Secondly, proximity to death in urban gangscapes is simultaneously spatial, social and temporal. Death, for the gangster, is socially proximate in that dying is essentially an act of performative masculinity – an act of belonging. Spatially, the cramped urban margins mean that not even the governing archaeologies of death created by the state/society to render death invisible can effectively hide away the gore of gang dying. The whole point of the state’s techniques of sovereign governance of death is to codify a system that guarantees the containment of the corpse. Some of the justifications for control have come from public health perspectives related to the dangers of putrefying corpses, and they are implicated in the production of spatial practices, such as cemeteries, as well as biosocial practices, such as embalmment (Stepputat 2014). What these practices do is contain (or if you like, render invisible) the corpse, and remove spectacle from the tragic reality of dying. One of the markers of a good city and the goals of state planning in this regard is, therefore, that death is rendered invisible. For death to be invisible, corpses need to be effectively and promptly contained, murder or “illegitimate dying” needs to be illegal and minimal, and responsibility for all aspects of dying needs to be marked and regulated. This goal is governed by an elaborate system of laws, norms and socio-spatial practices.

It is this control of dying that gangs fundamentally threaten when they construct counter-hegemonic moral universes in which they appropriate the state’s right to take life and engage in morbid spectacles that force the reality of dying back into the urban open. Death regulations for the ordinary city corpse often mean that the dead body is removed as soon as possible, and contact with it, including the public display of photographs of the corpse, are limited. Gang violence, however, undercuts this desire for invisibility, as, by its very nature, it seeks public and visceral displays of power which inevitably invite high levels of state scrutiny. The gangster’s death is rendered visible by the inescapable news reports. However, through the obscene spectacle of the display of the gangster’s body and intense police scrutiny, the deceased individual remains abject – an irrelevant footnote to urban violence.

Finally, in temporal terms, gang members die too frequently for time to carve out the boundaries of memory that allows healing. The reality of death, thus, becomes a chronic condition; something to live with, expect and which never ends, something proximate.

3. The exhibitionary complex: reading extreme moments of morbid spectacle

“Visual records of the human casualties of violence are therefore never entirely devoid of political signification.”

(Linke 2018: 384)

The Daily Post (Daily Post Staff 2024) reported in May 2024 that a senior member of the notorious Aiye cult group had been murdered in Ijoko, Ogun State, in South West Nigeria. His hands were cut off and taken away by the assailants. It was reported that the murder was committed by members of the Eiye Confraternity, a rival group. A few days later, a member of the Eiye Confraternity who worked at a petrol station was attacked in retaliation. He was first shot and then hacked to death with axes. He was then decapitated and his head hung on the Ijoko bridge in a macabre spectacle. This violent spectacle is not unusual within gangscapes in urban Nigeria. But why does death need to be such a macabre spectacle?

WORK REQUEST A
In the passage on gang violence and death, what did the attackers do with the hands of the murdered senior Aiye cult member?
WORK REQUEST B
Carry on the passage on gang violence and death, starting after its final sentence.
None of the records that come next are needed.

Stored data
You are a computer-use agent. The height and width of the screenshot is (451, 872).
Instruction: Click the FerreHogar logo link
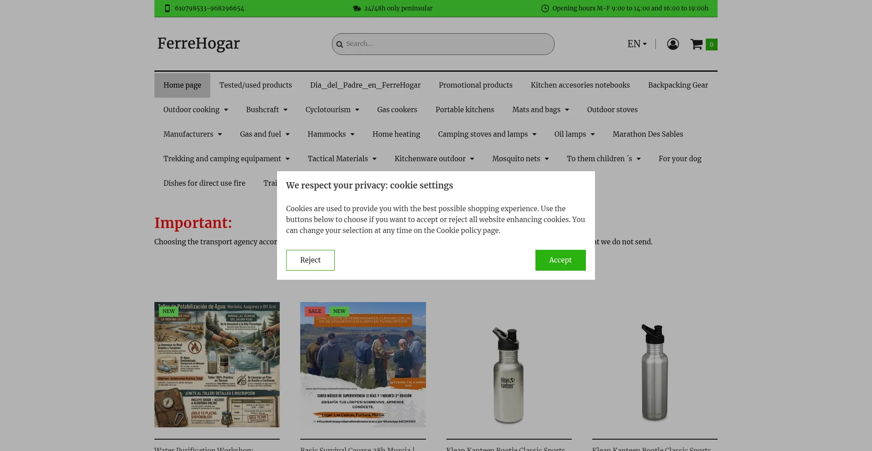(198, 44)
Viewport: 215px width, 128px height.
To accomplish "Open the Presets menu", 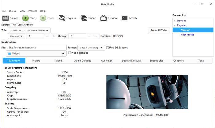I will pos(33,11).
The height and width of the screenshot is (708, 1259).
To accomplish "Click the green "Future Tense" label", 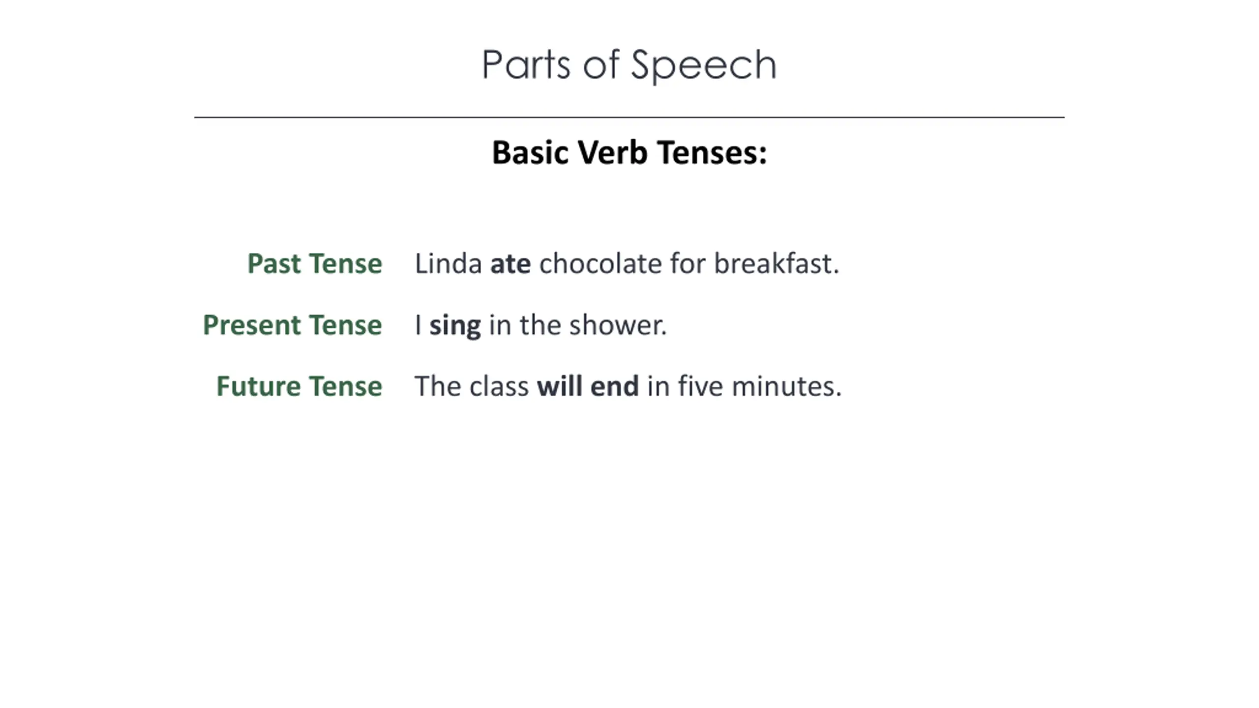I will [x=299, y=386].
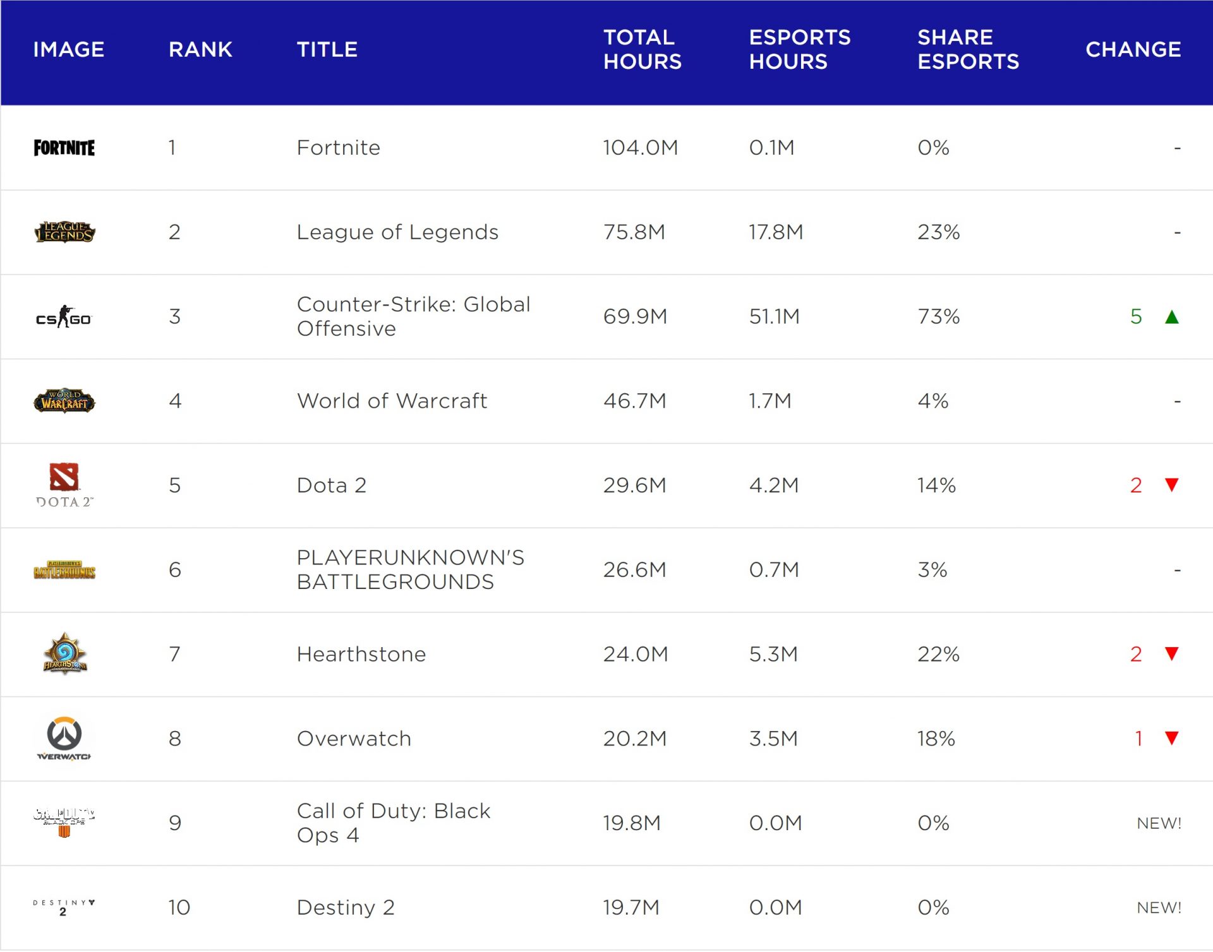The width and height of the screenshot is (1213, 952).
Task: Sort by the Esports Hours column header
Action: [x=800, y=49]
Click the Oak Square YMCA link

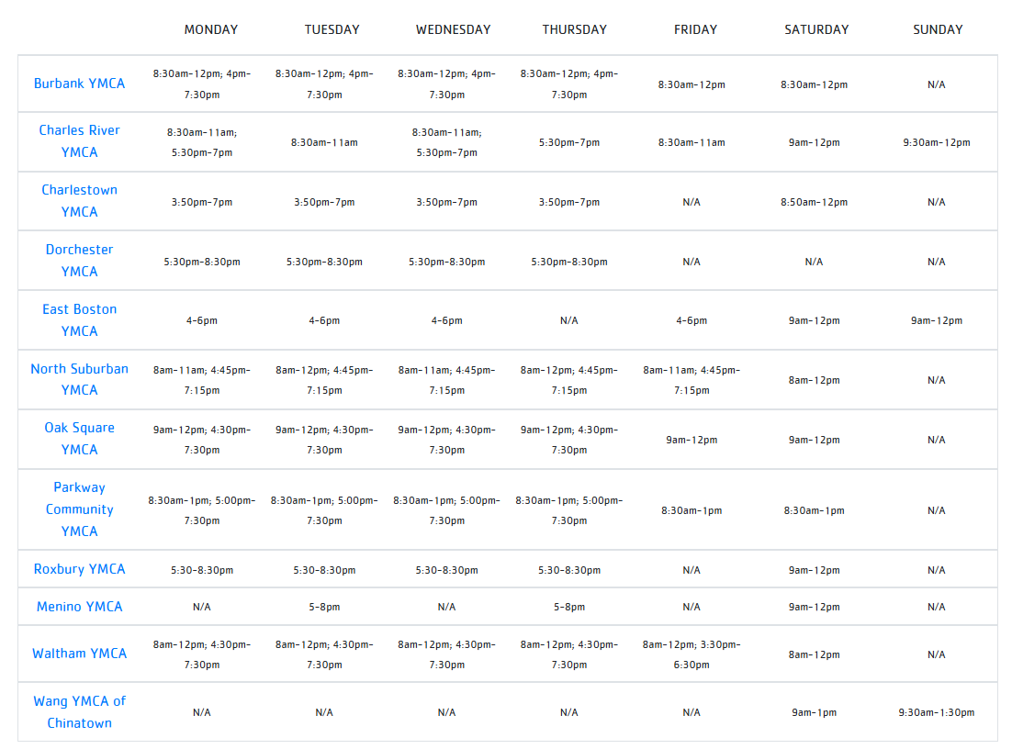tap(79, 439)
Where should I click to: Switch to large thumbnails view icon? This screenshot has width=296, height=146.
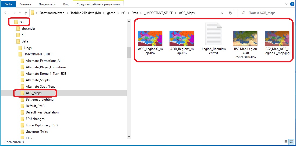[292, 142]
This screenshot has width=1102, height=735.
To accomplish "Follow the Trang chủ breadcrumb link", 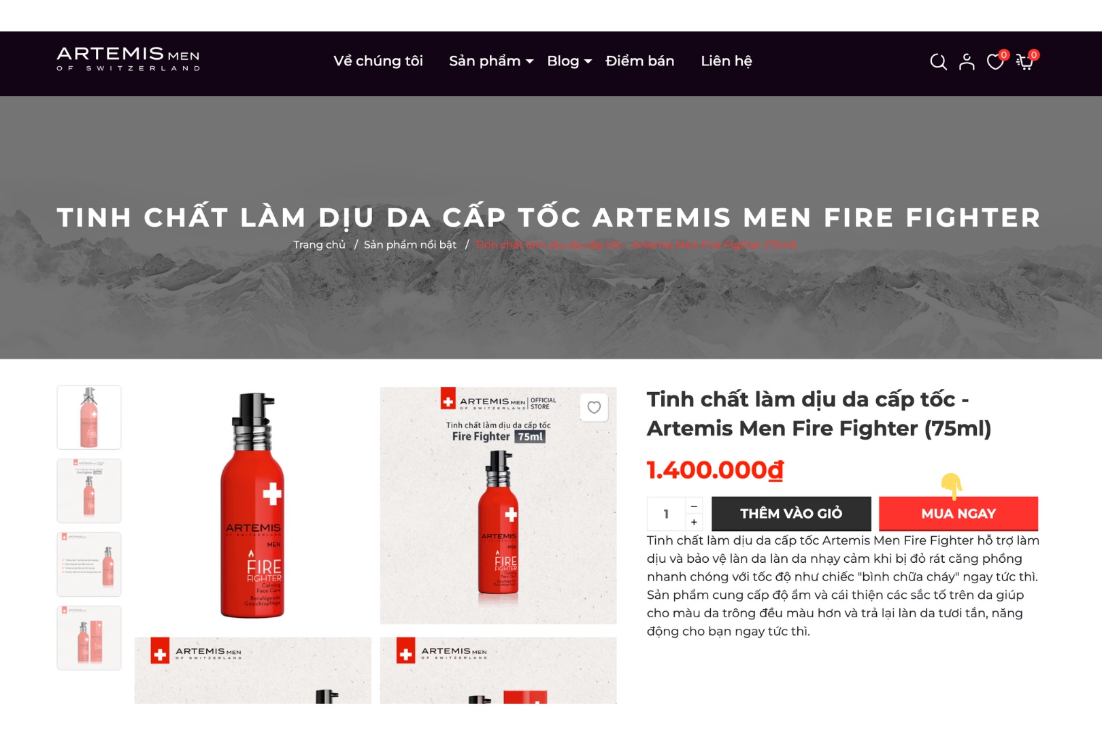I will click(319, 244).
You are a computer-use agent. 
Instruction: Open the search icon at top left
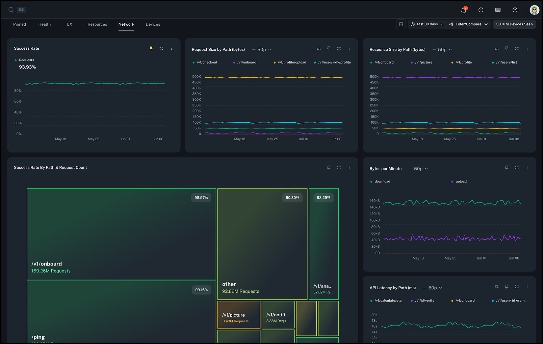click(x=11, y=10)
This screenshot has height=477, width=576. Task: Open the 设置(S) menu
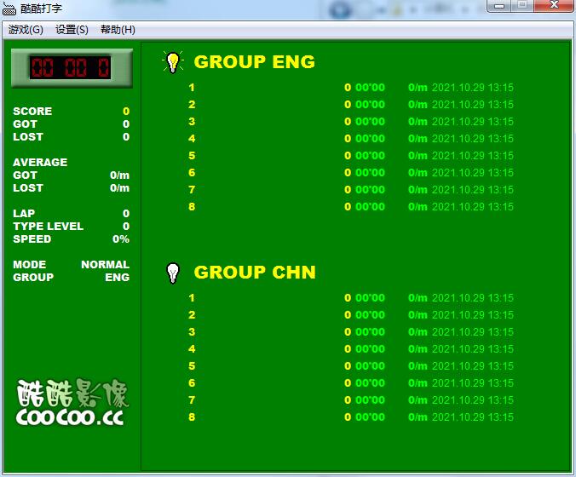(72, 30)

TASK RESPONSE A
They cut off his hands and took them away.

TASK RESPONSE B
Analysing the overlap between the coercive histories of sovereign discipline and that of grandiose spectacle, Tony Bennett (1994: 124) argued for the existence of an “exhibitionary complex” which, to him, was involved

“the transfer of objects and bodies from the enclosed and private domains in which they had previously been displayed (but to a restricted public) into progressively more open and public arenas where, through the representations to which they were subjected, they formed vehicles for inscribing and broadcasting the messages of power (but of a different type) throughout society”.

In many ways, the morbid spectacles favoured by urban gangsters represent a profound intersection of these two histories – discipline and exhibition – and is ultimately about establishing power through the ability to shock.

Brutal spectacles, such as the one described above, are staged as part of a macabre system of gang entertainment in which rival groups seek to outdo each other in the courage to be outlandish. This pattern is apparent in all aspects of urban gang cultures, from slang articulations to clothing/fashion, as well as the exaggerated systems of respect, outrage and offence which generate the violence in the first place. While morbid spectacles, such as a severed head on a bridge, are shocking examples of the gang extreme, it is useful to note that gang cultures more broadly seek to mark them as something outside of society, something un-human. This is partly why gangs appear to “abdicate their humanity” (Mikkelsen 2020: 2) when they render death so visible within the urban space, and doing so with so little regard for established norms for how the corpse should be treated, respected and feared. Yet, the very extremeness of gang(ness) means that society understands why they act in that way – an understanding that effectively reinstates their humanity. By becoming monsters of spectacle, gangsters embody what Mikkelsen described as the “extreme same” (2020: 16) – an embodiment of what we could all become. Violent gang spectacles are, thus, really not so other for postcolonial urban centres such as Lagos, in which outbursts of seemingly uncontrolled and irrational violence, such as we see in mobs, are relatively common.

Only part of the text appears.